Despite retail gloom, company sees rise in both retail and Directory business
After all the talk of wet weather dampening consumer spirits and central London becoming a ghost town thanks to the Olympics, the City had been expecting the worst from Next.
So it came as a surprise that the retailer beat its target for first half sales growth and raised its full year guidance from profits of £560m-£610m to £575m-£6720m.
It said retail sales rose 0.2%, compared to expectations of flat numbers at best and a drop of 3% at worst. Admittedly much of this came from adding new store space, with lower sales from existing outlets.
And the real boost came from its online and home shopping business, where the poor summer encouraged consumers to use Next Directory, where sales rose 13.3%.
Overall, first half sales climbed 4.5% compared to forecasts of a 1%-4% increase and a 1.4% rise in the first quarter. The news sent Next shares soaring 5.5%, up 174p to £33.93, making it the biggest riser in the FTSE 100. Analyst Bethany Hocking at Investec said:
First half sales growth of 4.5% is significantly better than our estimate for 1.9%. Our current 2013 profit forecast is £593m, which is based on +2.5% brand sales growth. We expect to upgrade these forecasts.
What is also encouraging is that the beat comes from both retail and Directory, not just the latter, which should go some way to silence bears’ fears regarding the store estate. We remain very happy buyers of Next – this statement is further evidence that Next is outperforming peers and gaining market share.
Ahead of the US Federal Reserve statement later and the European Central Bank and Bank of England meetings on Thursday, investors have regained some of Monday’s enthusiasm that action to ease the eurozone crisis could be taken. The FTSE 100 is up 35 points at 5670.28, although the scope for disappointment is clearly there.
The market has also, perhaps strangely, been lifted by disappointing Chinese manufacturing figures. The idea seems to be that the poor data will encourage more action from the country to stimulate the economy. Mike McCudden, head of derivatives at Interactive Investor, said:
Equities are enjoying a bounce this morning after Chinese PMI data disappoints and triggers a fresh round of stimulus chatter.

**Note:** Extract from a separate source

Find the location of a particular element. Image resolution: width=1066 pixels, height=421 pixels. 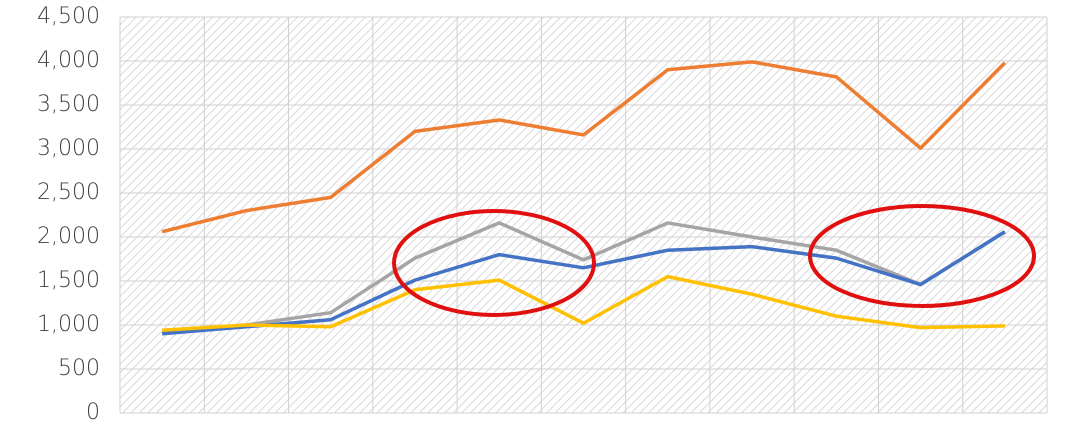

As this talk has been doing the rounds for some time now so we should expect markets to settle in to a state of limbo ahead of key US employment data and the Fed statement this evening. The gamblers out there will be hoping the Fed goes against the grain and announces another round of QE earlier than anticipated.
Overall, the underlying story controlling these markets remains in the eurozone as we wait and see if bold talk becomes coordinated action.